- YOUR INSTRUCTIONS:
Once the line containing "Enable Press Tab to highlight each item" is located in the records below, repeat it and all lines that follow it exactly, leaving out any picture.

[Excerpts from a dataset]
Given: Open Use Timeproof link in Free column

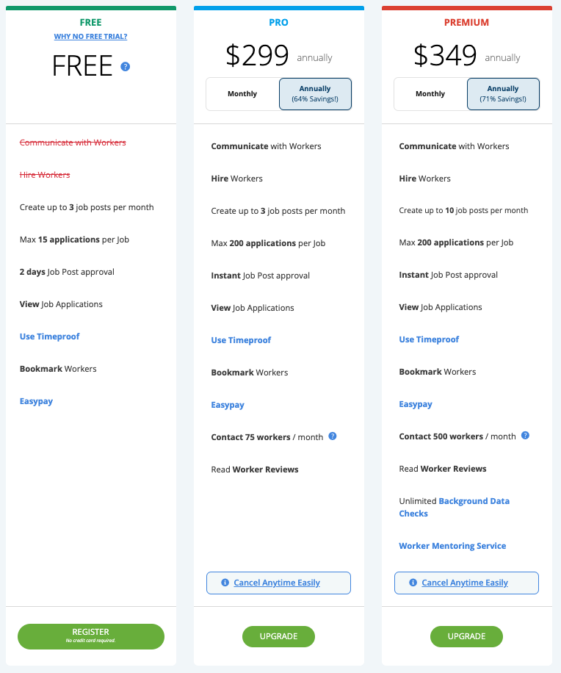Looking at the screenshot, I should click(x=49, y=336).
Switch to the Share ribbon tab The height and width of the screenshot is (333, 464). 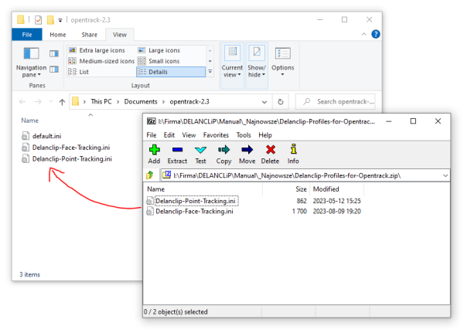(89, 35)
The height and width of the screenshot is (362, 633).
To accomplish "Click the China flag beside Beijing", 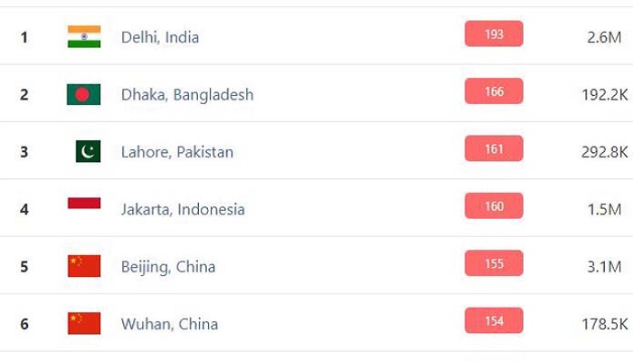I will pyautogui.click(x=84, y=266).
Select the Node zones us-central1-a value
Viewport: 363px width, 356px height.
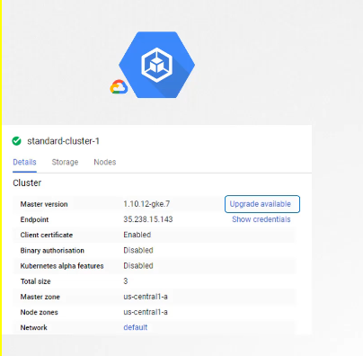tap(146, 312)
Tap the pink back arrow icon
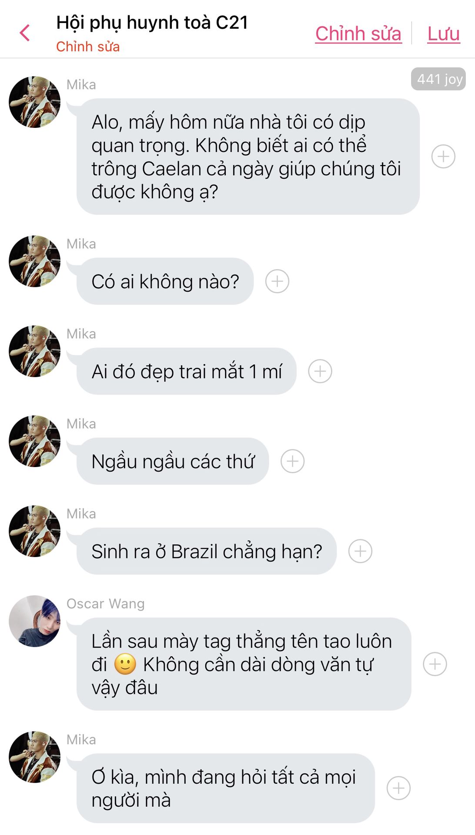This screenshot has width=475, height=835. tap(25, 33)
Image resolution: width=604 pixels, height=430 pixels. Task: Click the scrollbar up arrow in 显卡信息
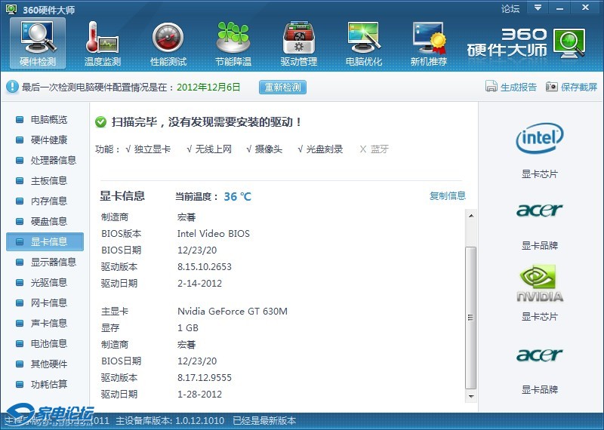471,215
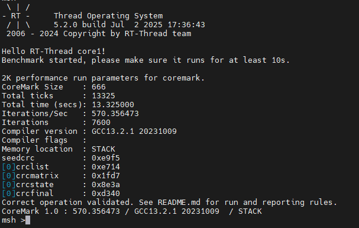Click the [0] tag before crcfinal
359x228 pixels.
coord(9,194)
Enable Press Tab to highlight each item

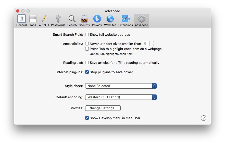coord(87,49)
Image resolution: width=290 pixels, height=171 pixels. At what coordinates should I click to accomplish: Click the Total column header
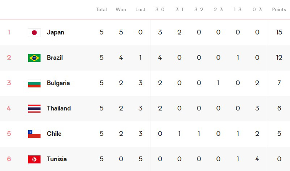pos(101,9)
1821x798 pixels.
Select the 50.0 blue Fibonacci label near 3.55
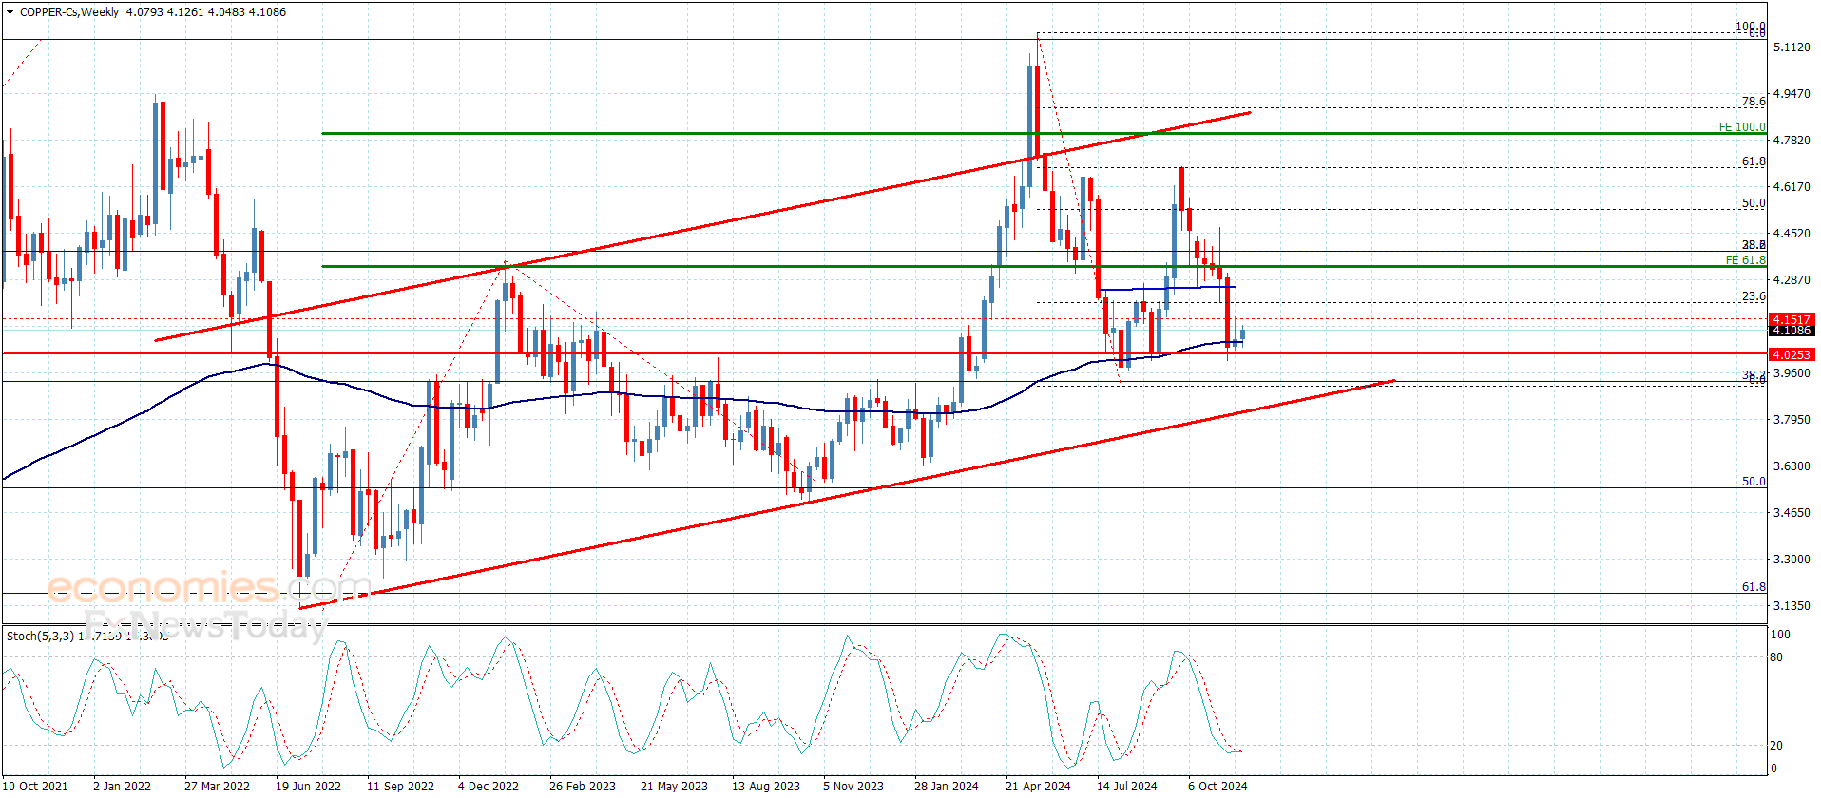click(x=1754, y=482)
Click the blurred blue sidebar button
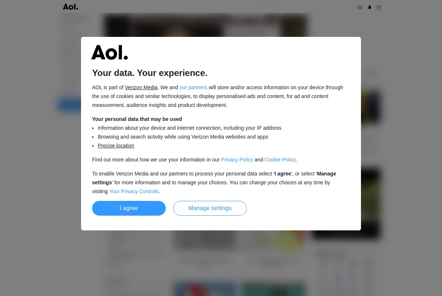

- RESPONSE:
Enable Press Tab to highlight each item

coord(87,49)
Image resolution: width=290 pixels, height=171 pixels. At what coordinates should I click to accomplish: Click the Total column header
pos(101,9)
1821x798 pixels.
Select the 50.0 blue Fibonacci label near 3.55
click(x=1754, y=482)
Click the blurred blue sidebar button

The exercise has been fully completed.